During the fifth century A.D., caravans traveling along the southern Silk Road from China to India transported silk, spices and edibles. But the treacherous route through the mountains wasn't important just for trading goods, it was also the path by which Buddhism spread across the region. Chinese monks headed to India to study Buddhist scripture, then brought the teachings, icons and ritual practices back to China and the rest of Southeast Asia.
Fortunately, the Buddhist pilgrims from that period kept excellent travel records. Their accounts form the basis of the striking new exhibit "On the Nalanda Trial: Buddhism in India, China and Southeast Asia," now on show at Singapore's Asian Civilisations Museum (through March 23).

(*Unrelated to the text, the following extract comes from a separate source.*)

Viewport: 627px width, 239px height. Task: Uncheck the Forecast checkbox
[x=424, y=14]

Presented as a story, the exhibit relies heavily on artwork and artifacts, using delicately colored silk paintings and small terra cotta pieces to draw visitors along the Silk Road from Xian all the way to Nalanda, one of the world's first great universities, located in what is now India's Bihar state. "The exhibition highlights the interactions that were taking place between the regions of India, China and Southeast Asia as early as the fifth century," says Kenson Kwok, director of the ACM. "Not only did bilateral ties exist, but relations between these regions were more than just cordial."

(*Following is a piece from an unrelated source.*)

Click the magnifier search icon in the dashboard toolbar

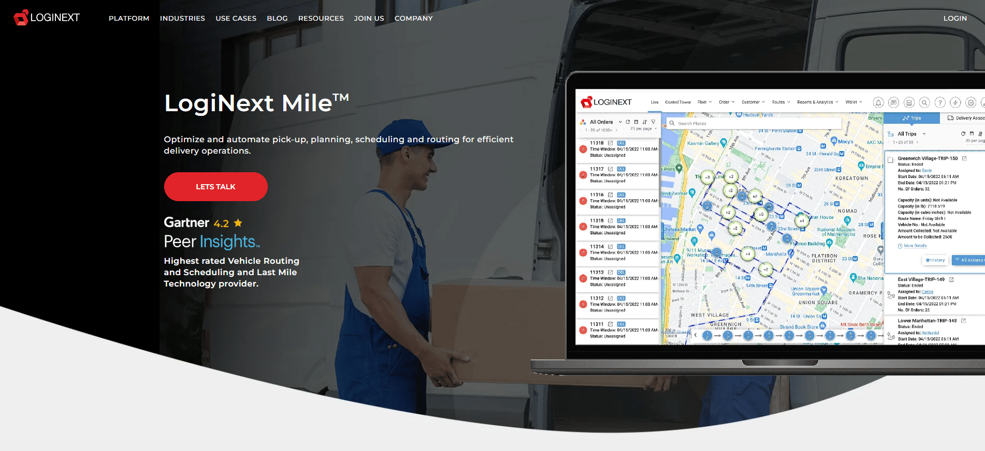[x=924, y=102]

Through photographs of archeological sites, terra-cotta tile patterns and university seals in clay, the exhibit paints a vivid picture of Nalanda, which flourished as a center of learning beginning in the fifth century. The site, reportedly visited three times by Shakyamuni Buddha, whom followers recognize as the original human Buddha, drew students from all over the world; at its peak in the seventh century, the campus had dormitories for more than 10,000 students and 2,000 teachers from Turkey, Persia, Indonesia, China and Japan. Every field of learning, from alchemy to anatomy, was covered, but the university was mainly devoted to Buddhist studies.
Seals, tiles and bronzes on display show the frenzied creativity of the surrounding monasteries' guilds. While early representations of Buddha consisted of symbols like a Bodhi tree, a pillar of fire, a footprint or an empty throne, anthropomorphic appearances of Buddha started to appear in the first century A.D. The tradition is vividly illustrated by bronze and stone sculptures of Buddha, bodhisattvas, goddesses and deities.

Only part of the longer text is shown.